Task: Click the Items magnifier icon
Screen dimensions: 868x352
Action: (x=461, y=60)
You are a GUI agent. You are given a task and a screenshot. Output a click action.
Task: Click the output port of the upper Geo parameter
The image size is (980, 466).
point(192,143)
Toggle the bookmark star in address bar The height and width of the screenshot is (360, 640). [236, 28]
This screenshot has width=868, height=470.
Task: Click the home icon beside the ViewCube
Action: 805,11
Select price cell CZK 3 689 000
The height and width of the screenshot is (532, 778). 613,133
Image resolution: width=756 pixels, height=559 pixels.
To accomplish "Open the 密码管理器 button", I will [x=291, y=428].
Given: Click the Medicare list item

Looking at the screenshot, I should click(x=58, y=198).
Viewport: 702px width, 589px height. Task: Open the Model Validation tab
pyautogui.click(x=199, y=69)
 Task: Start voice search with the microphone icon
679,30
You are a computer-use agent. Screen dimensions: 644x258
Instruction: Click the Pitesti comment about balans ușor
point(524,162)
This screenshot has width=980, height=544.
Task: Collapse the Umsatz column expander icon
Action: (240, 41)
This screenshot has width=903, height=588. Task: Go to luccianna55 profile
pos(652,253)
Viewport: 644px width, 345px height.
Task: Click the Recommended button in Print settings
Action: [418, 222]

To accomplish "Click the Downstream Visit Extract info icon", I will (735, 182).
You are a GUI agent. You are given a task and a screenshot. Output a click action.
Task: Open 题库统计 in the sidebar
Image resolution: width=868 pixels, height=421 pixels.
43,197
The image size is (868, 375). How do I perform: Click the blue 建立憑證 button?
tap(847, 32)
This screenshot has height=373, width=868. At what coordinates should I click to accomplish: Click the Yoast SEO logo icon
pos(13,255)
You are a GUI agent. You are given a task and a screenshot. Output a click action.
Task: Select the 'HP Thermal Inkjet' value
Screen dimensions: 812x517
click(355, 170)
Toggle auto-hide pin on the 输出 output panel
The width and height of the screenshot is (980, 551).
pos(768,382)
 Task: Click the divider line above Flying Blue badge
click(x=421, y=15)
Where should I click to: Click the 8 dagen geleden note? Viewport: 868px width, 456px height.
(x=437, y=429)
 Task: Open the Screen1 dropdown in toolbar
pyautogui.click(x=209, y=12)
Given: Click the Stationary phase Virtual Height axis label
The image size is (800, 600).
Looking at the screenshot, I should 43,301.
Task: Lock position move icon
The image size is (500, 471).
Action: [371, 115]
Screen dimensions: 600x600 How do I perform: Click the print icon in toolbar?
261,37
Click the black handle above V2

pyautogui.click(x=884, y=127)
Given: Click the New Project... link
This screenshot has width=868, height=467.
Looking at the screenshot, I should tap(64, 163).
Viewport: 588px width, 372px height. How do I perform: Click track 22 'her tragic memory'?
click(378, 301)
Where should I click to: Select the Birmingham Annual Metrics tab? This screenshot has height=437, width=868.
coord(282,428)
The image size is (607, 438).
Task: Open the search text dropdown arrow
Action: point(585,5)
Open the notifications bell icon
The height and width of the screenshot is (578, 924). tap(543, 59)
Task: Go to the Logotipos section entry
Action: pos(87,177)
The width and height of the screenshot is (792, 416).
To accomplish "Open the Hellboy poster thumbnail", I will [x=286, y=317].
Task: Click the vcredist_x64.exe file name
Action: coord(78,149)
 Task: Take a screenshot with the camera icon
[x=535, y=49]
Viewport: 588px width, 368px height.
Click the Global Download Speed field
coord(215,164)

§ §

What is expected
Make an exact copy of the lines running from the one with "Viewport: 588px width, 372px" to the last line of the listing, including both ends.

Written solution
Viewport: 588px width, 372px height. How do I perform: Click track 22 'her tragic memory'?
click(378, 301)
Where should I click to: Select the Birmingham Annual Metrics tab? This screenshot has height=437, width=868.
coord(282,428)
The image size is (607, 438).
Task: Open the search text dropdown arrow
Action: point(585,5)
Open the notifications bell icon
The height and width of the screenshot is (578, 924). tap(543, 59)
Task: Go to the Logotipos section entry
Action: pos(87,177)
The width and height of the screenshot is (792, 416).
To accomplish "Open the Hellboy poster thumbnail", I will [x=286, y=317].
Task: Click the vcredist_x64.exe file name
Action: coord(78,149)
 Task: Take a screenshot with the camera icon
[x=535, y=49]
Viewport: 588px width, 368px height.
Click the Global Download Speed field
coord(215,164)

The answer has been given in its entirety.